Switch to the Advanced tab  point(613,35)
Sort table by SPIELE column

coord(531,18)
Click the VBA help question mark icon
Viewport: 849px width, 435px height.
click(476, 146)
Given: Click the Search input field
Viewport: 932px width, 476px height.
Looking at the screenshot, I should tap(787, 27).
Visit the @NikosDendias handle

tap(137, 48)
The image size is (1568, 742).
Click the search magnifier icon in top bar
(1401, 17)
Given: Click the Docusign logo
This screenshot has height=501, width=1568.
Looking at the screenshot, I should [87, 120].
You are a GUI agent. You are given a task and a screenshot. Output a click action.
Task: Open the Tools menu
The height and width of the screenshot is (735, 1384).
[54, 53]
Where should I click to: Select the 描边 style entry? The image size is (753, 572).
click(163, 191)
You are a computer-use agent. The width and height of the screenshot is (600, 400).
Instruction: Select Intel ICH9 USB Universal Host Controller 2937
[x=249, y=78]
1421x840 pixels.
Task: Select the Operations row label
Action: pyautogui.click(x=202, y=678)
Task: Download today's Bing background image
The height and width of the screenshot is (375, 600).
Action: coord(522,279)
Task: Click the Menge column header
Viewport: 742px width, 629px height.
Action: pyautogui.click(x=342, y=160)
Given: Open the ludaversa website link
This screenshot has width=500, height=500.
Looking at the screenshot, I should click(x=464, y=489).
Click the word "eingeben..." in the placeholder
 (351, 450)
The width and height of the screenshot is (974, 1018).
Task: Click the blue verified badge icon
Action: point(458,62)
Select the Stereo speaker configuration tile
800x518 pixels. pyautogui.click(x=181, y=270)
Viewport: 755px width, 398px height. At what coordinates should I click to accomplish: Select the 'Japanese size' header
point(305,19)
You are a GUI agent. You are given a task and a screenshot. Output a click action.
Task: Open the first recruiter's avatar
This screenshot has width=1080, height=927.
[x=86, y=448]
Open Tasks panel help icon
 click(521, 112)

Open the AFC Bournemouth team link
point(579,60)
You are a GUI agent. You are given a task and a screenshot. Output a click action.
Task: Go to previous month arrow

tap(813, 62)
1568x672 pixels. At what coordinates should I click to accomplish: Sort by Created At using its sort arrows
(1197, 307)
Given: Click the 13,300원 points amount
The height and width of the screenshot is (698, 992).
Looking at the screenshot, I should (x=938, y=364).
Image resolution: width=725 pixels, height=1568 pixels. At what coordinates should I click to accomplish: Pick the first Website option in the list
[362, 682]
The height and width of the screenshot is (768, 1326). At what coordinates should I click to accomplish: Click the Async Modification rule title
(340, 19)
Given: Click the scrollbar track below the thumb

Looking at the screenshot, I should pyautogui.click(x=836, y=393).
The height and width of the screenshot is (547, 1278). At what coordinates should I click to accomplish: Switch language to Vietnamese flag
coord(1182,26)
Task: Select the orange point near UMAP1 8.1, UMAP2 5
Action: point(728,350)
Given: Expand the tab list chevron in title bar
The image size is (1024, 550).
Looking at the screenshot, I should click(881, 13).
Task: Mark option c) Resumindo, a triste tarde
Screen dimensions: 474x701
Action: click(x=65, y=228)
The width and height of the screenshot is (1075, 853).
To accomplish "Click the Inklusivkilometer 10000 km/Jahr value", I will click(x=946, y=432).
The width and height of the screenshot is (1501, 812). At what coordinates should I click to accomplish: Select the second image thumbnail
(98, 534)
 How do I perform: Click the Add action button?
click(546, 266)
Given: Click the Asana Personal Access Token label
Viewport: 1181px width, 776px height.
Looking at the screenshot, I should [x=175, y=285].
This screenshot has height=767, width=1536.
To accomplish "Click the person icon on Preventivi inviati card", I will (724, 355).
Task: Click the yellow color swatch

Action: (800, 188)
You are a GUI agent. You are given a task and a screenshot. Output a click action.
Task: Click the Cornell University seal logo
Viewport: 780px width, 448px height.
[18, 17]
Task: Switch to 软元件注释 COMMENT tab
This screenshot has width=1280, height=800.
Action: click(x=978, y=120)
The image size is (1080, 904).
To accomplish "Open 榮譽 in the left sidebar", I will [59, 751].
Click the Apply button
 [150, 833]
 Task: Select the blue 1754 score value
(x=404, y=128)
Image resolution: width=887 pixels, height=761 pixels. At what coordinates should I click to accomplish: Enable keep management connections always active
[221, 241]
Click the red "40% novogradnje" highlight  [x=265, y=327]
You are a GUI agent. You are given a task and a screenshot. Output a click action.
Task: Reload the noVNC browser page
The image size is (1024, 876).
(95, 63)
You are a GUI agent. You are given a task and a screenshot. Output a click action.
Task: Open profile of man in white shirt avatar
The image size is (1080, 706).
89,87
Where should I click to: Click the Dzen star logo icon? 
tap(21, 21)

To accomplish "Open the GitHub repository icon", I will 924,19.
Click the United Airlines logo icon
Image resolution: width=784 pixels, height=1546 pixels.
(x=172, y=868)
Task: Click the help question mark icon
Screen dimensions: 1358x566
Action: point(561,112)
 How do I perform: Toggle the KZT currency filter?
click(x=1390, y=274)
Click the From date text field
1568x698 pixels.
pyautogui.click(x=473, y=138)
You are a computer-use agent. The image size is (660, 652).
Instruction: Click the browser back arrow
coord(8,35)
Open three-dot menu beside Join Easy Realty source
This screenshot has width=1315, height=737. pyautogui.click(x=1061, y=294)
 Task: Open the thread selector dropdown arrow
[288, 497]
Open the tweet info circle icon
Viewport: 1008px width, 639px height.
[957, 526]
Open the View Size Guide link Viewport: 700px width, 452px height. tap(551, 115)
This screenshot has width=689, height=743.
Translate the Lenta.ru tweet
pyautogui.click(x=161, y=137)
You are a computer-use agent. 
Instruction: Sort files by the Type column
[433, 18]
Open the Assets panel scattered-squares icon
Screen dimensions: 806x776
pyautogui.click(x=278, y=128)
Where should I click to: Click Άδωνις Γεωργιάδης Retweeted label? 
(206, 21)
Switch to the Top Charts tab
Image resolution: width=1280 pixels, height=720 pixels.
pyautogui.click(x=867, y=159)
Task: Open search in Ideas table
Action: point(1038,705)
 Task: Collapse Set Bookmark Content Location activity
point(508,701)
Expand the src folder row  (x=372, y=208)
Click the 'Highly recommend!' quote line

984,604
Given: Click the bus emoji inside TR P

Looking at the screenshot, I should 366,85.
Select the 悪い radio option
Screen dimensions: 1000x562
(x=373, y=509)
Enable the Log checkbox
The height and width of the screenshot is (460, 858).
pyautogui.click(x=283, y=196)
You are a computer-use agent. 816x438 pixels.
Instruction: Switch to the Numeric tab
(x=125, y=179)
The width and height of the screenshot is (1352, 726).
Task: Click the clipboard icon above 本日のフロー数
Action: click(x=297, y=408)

# # # # # # #

Filter the entries above down to the lines that hold the word "computer", and copy those lines.

> **RESPONSE AREA**:
You are a computer-use agent. The width and height of the screenshot is (600, 400).
You are a computer-use agent. The image size is (660, 652).
You are a computer-use agent. 
You are a computer-use agent. 816x438 pixels.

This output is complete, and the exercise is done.